If you are a weeds kind of person and you’d like to listen to that whole council meeting, you can find it here:
Meantime all of that bed tax money has made the City of Sedona very wealthy. I find this Arizona Family 3 TV story explains the whole situation very well.
So does the city deserve our trust?
When it comes to Home Rule, this to me is the question at the core of the debate. We as a city have problems that need to be solved. Most of these problems require the expenditure of money.
The city has plenty of money, both in its budget to be spent and even in the cash reserves after the budget funds have been spent. Without Home Rule, the city will not be able to spend the money it has.

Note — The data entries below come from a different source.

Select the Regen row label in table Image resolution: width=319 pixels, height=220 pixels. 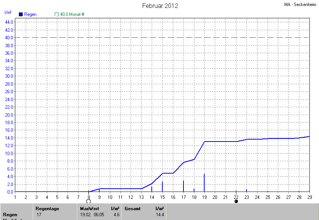pos(10,214)
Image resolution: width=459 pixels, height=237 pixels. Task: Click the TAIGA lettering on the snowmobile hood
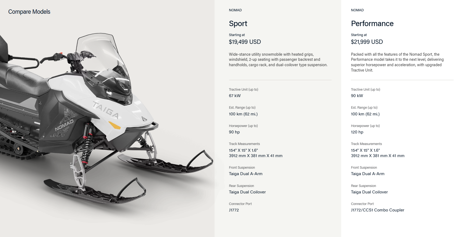(x=106, y=110)
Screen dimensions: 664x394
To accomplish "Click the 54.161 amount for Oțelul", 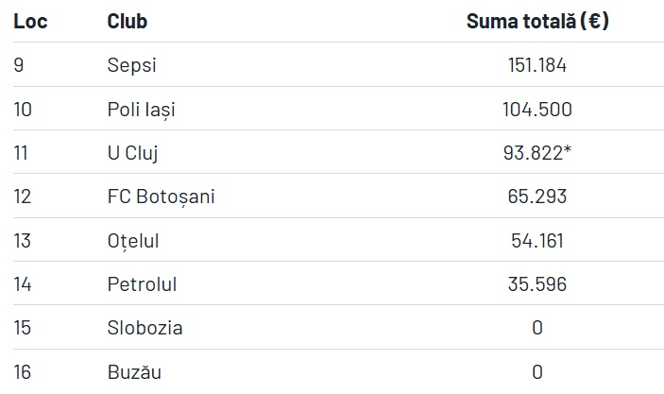I will [537, 241].
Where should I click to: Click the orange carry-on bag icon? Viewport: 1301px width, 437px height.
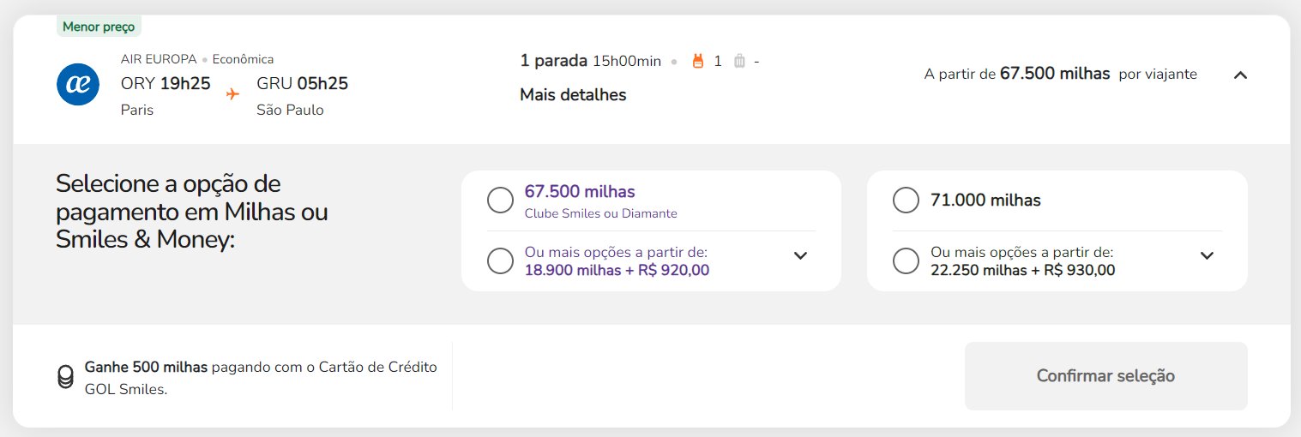click(697, 61)
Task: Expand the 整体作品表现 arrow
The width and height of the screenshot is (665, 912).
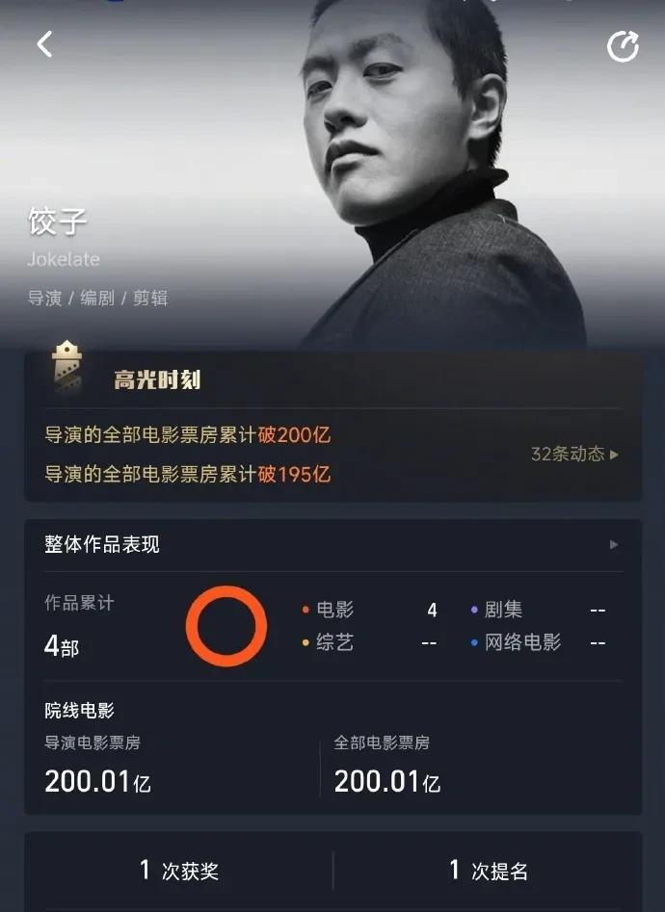Action: point(613,545)
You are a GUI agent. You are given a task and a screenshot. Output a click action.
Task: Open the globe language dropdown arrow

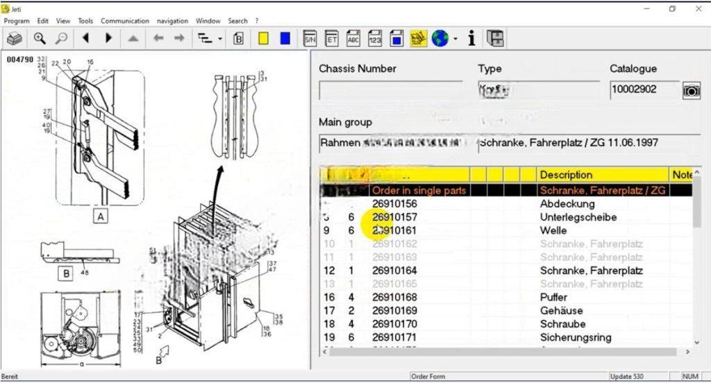[455, 39]
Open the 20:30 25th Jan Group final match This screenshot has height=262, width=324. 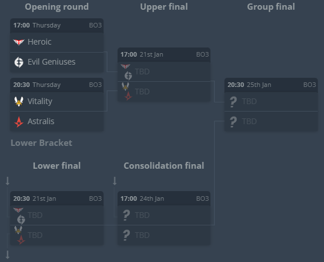tap(271, 85)
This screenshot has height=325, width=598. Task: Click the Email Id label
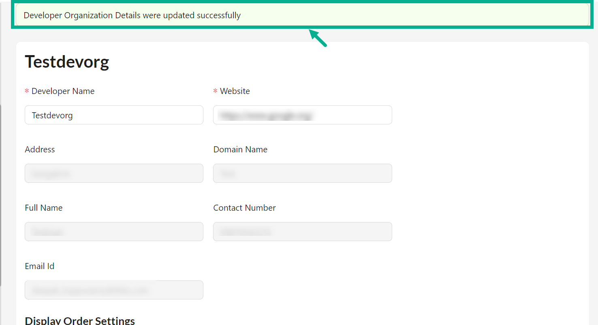[x=40, y=266]
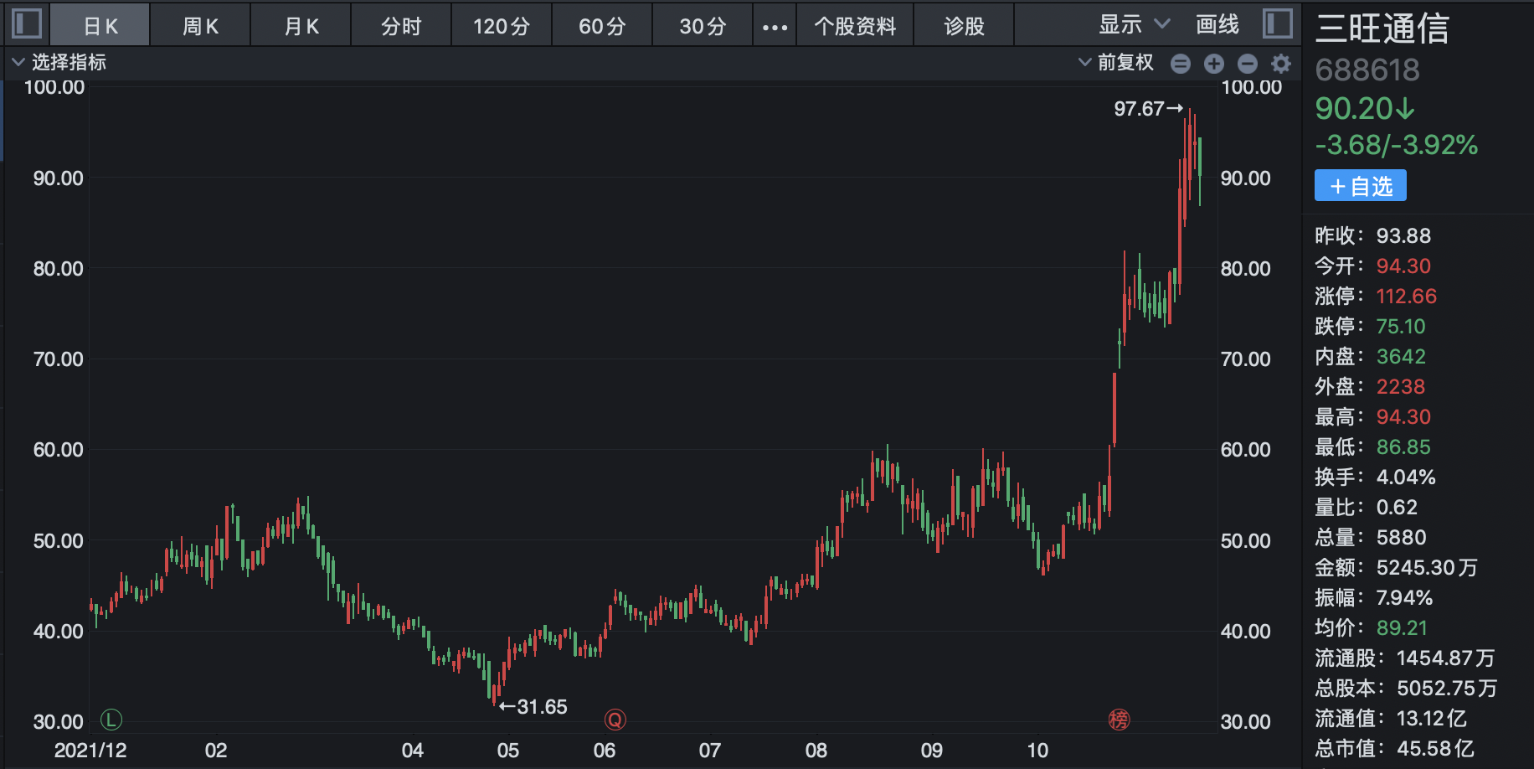Open the 个股资料 stock info page

point(855,27)
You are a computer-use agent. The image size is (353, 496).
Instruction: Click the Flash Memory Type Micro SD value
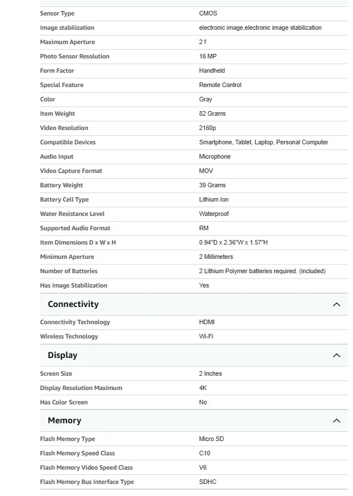211,439
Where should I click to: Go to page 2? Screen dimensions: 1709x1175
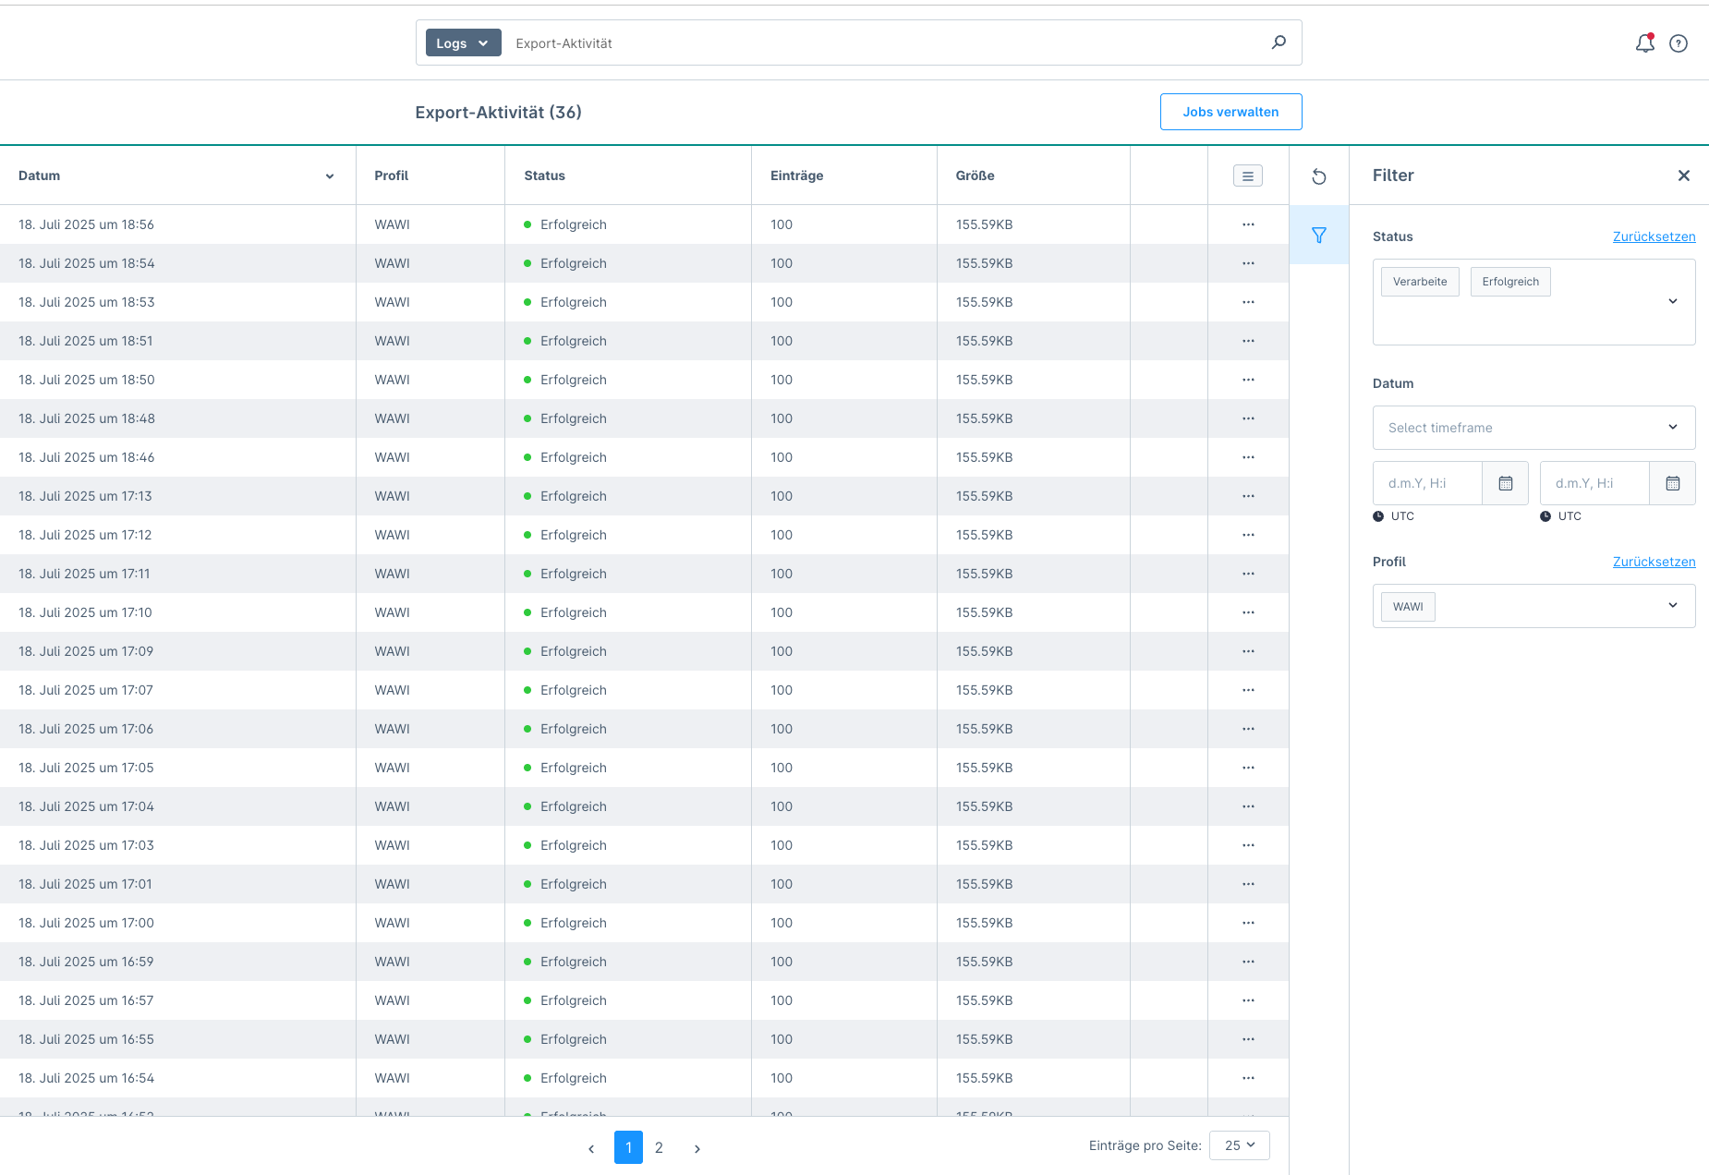659,1147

When I look at the council priorities, they tell me that the council is moving forward on the issues that concern me as a resident. They are trying to solve traffic problems. They are looking at the issue of short-term rentals. They are trying to get the forest service to help manage and limit the explosion of ATV’s. They are managing the funds they give the chamber, and insuring that the money is not used for destination marketing, but for management purposes.
I can go to the city’s website and find out anything I want to know. If I have questions, city manager Karen Osburn makes herself very available to the public.
You can book an appointment with her, or attend a straight talk session that she holds once a month. Learn more about that by clicking the link below.
So how do residents have a voice?
If you really want a voice, you have to be involved. You have to make an effort to find out what’s going on and show up at the council when an issue of importance is being discussed.
The city has an extensive newsletter list and you can sign up for those here:
We can also have a voice at the ballot box. On August 2nd, we vote to elect our mayor and three council members. We can decide with our votes who we trust to help guide the city.
Whoever is running the city is going to need money to make a difference. You can make sure they have that money by voting YES on Home Rule.
Shaeri Richards is a local improv artist, author, filmmaker, musician, energy healer and an all-around lover of Sedona.